Katja Lückert: Eine Vortragsreihe des Kulturwissenschaftlichen Instituts in diesem Herbst wird von dem Philosophen, Schriftsteller und Autor Rüdiger Safranski bestritten. Im Rahmen der "Reden über den Humanismus", Menschlichkeit in den Konflikten der Gegenwart steht in diesem Jahr das Thema "Mensch und Zeit" im Mittelpunkt. Ein weites Feld, möchte man Ihnen nur zurufen, Rüdiger Safranski. Doch bevor wir ins Thema einsteigen, vielleicht die Frage: Wie viel Zukunft hat eigentlich diese alte humanistische Tradition des Redenhaltens noch, wer hat noch die Zeit, sich das alles anzuhören?, fragte ich Rüdiger Safranski.
Rüdiger Safranski: Na ja, es gilt immer noch das gesprochene Wort und der lebendige Austausch und die lebendige Begegnung. Mir geht es so, ich merke doch viel Neugier und Bereitschaft zu hören und auch zu reden, und ich mache das auch ganz gerne.
Lückert: Die Vortragsreihe, bestehend aus drei Teilen, hat am gestrigen Abend begonnen. Da ging es um die humanistische Kritik der bewirtschafteten und technisierten Zeit, also um gerade solche neuen Speichermedien, die das Vergangene bewahren und immer wieder abspielbar machen. Vielleicht einige Gedanken für die, die nicht in Essen sein konnten gestern Abend.

→ Auszüge aus Zeilen
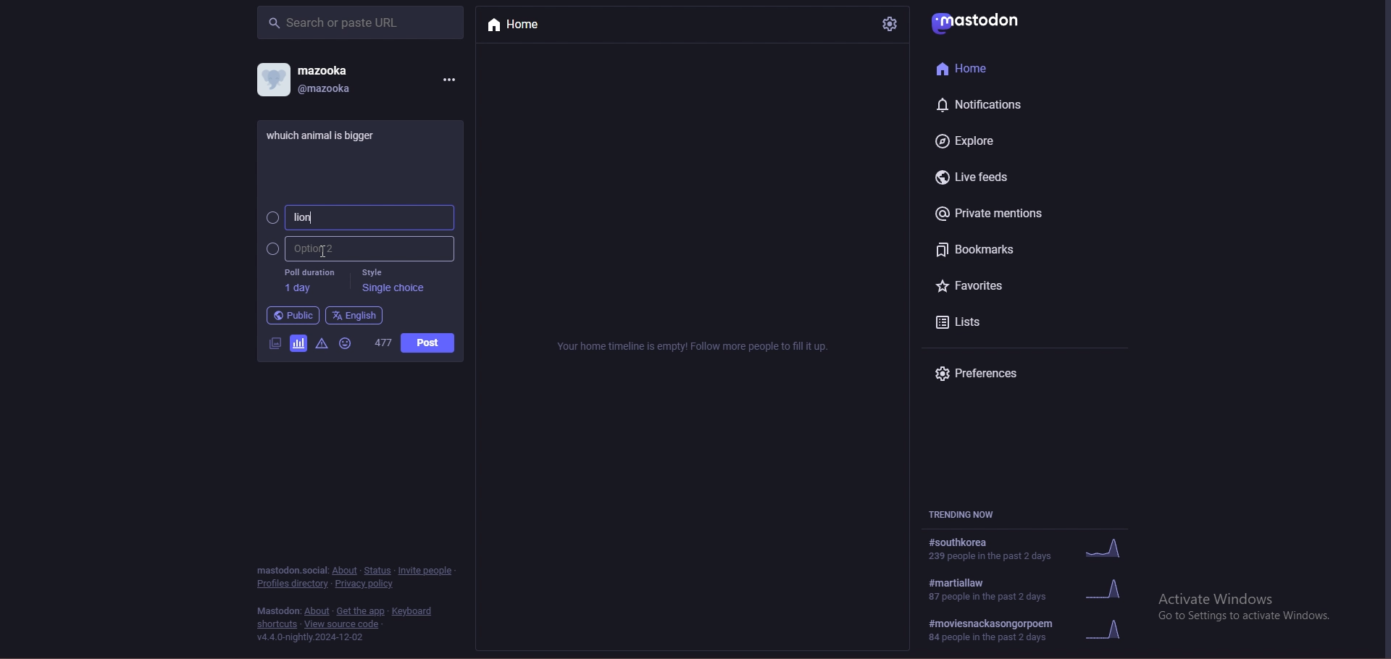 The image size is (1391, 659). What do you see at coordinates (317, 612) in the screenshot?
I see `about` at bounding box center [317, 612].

...

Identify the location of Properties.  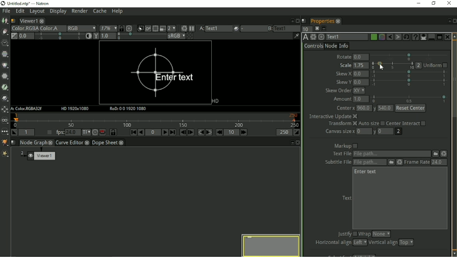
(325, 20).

→ Aufgaben
**A)** Welches Thema steht laut dem Interview über die Vortragsreihe in diesem Jahr im Mittelpunkt der „Reden über den Humanismus“?
**B)** Gib aus dem Interview über die Vortragsreihe den Abschnitt wörtlich wieder, der mit den Worten „Katja Lückert: Eine“ beginnt und mit „auch ganz gerne.“ endet.
**C)** Schreib das Interview über die Vortragsreihe nach seinem letzten Satz weiter.

→ Lösungen
**A)** Das Thema „Mensch und Zeit“.

**B)**
Katja Lückert: Eine Vortragsreihe des Kulturwissenschaftlichen Instituts in diesem Herbst wird von dem Philosophen, Schriftsteller und Autor Rüdiger Safranski bestritten. Im Rahmen der "Reden über den Humanismus", Menschlichkeit in den Konflikten der Gegenwart steht in diesem Jahr das Thema "Mensch und Zeit" im Mittelpunkt. Ein weites Feld, möchte man Ihnen nur zurufen, Rüdiger Safranski. Doch bevor wir ins Thema einsteigen, vielleicht die Frage: Wie viel Zukunft hat eigentlich diese alte humanistische Tradition des Redenhaltens noch, wer hat noch die Zeit, sich das alles anzuhören?, fragte ich Rüdiger Safranski.
Rüdiger Safranski: Na ja, es gilt immer noch das gesprochene Wort und der lebendige Austausch und die lebendige Begegnung. Mir geht es so, ich merke doch viel Neugier und Bereitschaft zu hören und auch zu reden, und ich mache das auch ganz gerne.

**C)**
Safranski: Das Erstaunliche ist ja, dass wir … im Medienzeitalter können wir das Gefühl haben, dass wir die Zeit viel besser beherrschen können, weil wir Vergangenheit speichern können in Ton und Bild, und insofern ist es doch auch wieder sehr gut, sich klarzumachen, dass die Zeit etwas irreversibel Verstreichendes ist. Also die uralte Erfahrung, was aber ist die Zeit, damit habe ich auch angefangen, Augustin grübelt darüber nach und stellt fest, was wir heute auch feststellen können, dass wir sie nicht festhalten können.
Lückert: Heute Abend ist nun das Thema "Die beschleunigte Zeit", verschiedene gesellschaftliche Milieus mit verschiedenen Geschwindigkeiten – kann man das gewissermaßen als Antithese verstehen zum gestrigen Vortrag?
Safranski: Ja. Ich versuche ja dann zu zeigen, dass wir uns gesellschaftlich in einem Gehäuse befinden mit einer Eigenzeit im System. Und das ist nun eine unglaubliche Erfahrung, die man macht, diese Beschleunigung, in der wir drin stecken, die aber dann zu Konflikten führt. Die Natur hat ihre Eigenzeit, wir merken das an den fossilen Energiereserven, die sind in Jahrmillionen angespart worden und werden in kürzester Zeit verbraucht, das heißt, da stößt die beschleunigte Gesellschaftszeit des Industriesystems stößt zusammen mit der Naturzeit. Und den Kürzeren würden wir natürlich ziehen, wenn wir da nicht umstellen.
Das Zweite ist, dass auch die Systemzeit in der Wirtschaft, in der Ökonomie auch in Konflikt gerät mit der Eigenzeit, die jeder Einzelne von uns hat. Wir haben ja unseren Biorhythmus, wir haben unsere psychische Verarbeitungskraft, wir sind also auch von Zumutungen umgeben, in denen man eine Balance finden muss. Und das werden die großen Aufgaben der Zukunft sein.
Lückert: Wenn man den dritten Teil der Reihe ein wenig als Synthese verstehen will, wo lauern die Lösungen für die Zeitparadoxie des modernen Menschen, die ja darin besteht, dass eigentlich alles immer schneller geht und trotzdem jeder gefühlt immer weniger Zeit hat?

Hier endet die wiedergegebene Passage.